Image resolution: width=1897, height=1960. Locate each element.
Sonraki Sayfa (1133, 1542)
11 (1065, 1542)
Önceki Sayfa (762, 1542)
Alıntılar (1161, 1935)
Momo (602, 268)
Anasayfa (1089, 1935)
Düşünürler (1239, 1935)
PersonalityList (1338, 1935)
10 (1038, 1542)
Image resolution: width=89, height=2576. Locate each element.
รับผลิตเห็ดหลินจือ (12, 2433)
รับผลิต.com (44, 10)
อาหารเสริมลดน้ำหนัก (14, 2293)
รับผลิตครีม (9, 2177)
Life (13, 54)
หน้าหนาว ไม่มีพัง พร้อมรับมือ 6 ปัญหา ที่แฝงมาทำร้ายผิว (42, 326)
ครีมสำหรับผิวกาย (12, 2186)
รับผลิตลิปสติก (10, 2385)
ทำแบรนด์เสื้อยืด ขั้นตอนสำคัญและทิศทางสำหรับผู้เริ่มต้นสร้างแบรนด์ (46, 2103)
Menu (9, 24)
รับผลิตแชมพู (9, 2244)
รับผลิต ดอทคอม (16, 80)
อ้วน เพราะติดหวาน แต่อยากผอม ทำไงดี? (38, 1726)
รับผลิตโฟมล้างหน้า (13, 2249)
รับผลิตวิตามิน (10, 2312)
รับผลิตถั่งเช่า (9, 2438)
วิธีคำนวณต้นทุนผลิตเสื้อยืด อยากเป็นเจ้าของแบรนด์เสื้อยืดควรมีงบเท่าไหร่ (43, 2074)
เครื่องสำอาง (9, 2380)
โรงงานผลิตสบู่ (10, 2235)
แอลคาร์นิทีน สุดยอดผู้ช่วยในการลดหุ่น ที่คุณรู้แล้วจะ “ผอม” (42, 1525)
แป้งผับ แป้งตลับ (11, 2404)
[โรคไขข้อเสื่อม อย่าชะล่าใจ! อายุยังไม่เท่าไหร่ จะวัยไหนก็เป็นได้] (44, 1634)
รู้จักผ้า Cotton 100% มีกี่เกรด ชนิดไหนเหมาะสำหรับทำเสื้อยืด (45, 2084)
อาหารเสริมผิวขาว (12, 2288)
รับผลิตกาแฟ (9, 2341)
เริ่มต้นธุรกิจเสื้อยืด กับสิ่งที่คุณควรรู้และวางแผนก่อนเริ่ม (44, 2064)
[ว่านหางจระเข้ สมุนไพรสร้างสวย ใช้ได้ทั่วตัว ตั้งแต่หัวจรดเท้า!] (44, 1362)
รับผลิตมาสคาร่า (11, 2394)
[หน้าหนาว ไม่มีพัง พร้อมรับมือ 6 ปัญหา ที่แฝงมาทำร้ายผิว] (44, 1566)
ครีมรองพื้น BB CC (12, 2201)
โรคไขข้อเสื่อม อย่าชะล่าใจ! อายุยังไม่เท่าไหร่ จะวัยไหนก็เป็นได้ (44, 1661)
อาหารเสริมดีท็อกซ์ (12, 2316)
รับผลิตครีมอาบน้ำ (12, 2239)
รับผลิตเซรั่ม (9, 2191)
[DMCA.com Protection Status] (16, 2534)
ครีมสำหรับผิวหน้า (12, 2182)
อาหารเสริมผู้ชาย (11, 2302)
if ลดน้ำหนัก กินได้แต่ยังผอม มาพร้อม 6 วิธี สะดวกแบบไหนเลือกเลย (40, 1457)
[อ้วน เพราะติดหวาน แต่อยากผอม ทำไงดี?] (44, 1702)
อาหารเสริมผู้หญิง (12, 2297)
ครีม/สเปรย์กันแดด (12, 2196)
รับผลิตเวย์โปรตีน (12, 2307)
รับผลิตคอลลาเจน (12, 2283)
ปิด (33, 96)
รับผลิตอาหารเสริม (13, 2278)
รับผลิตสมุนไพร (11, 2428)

Work required
Take the lines from the first line of the listing to the line containing "ครีมสำหรับผิวกาย (12, 2186)". Please print them exactly, ends included, with nothing else.

Response to this task
Image resolution: width=1897, height=1960. Locate each element.
Sonraki Sayfa (1133, 1542)
11 (1065, 1542)
Önceki Sayfa (762, 1542)
Alıntılar (1161, 1935)
Momo (602, 268)
Anasayfa (1089, 1935)
Düşünürler (1239, 1935)
PersonalityList (1338, 1935)
10 (1038, 1542)
Image resolution: width=89, height=2576. Locate each element.
รับผลิตเห็ดหลินจือ (12, 2433)
รับผลิต.com (44, 10)
อาหารเสริมลดน้ำหนัก (14, 2293)
รับผลิตครีม (9, 2177)
Life (13, 54)
หน้าหนาว ไม่มีพัง พร้อมรับมือ 6 ปัญหา ที่แฝงมาทำร้ายผิว (42, 326)
ครีมสำหรับผิวกาย (12, 2186)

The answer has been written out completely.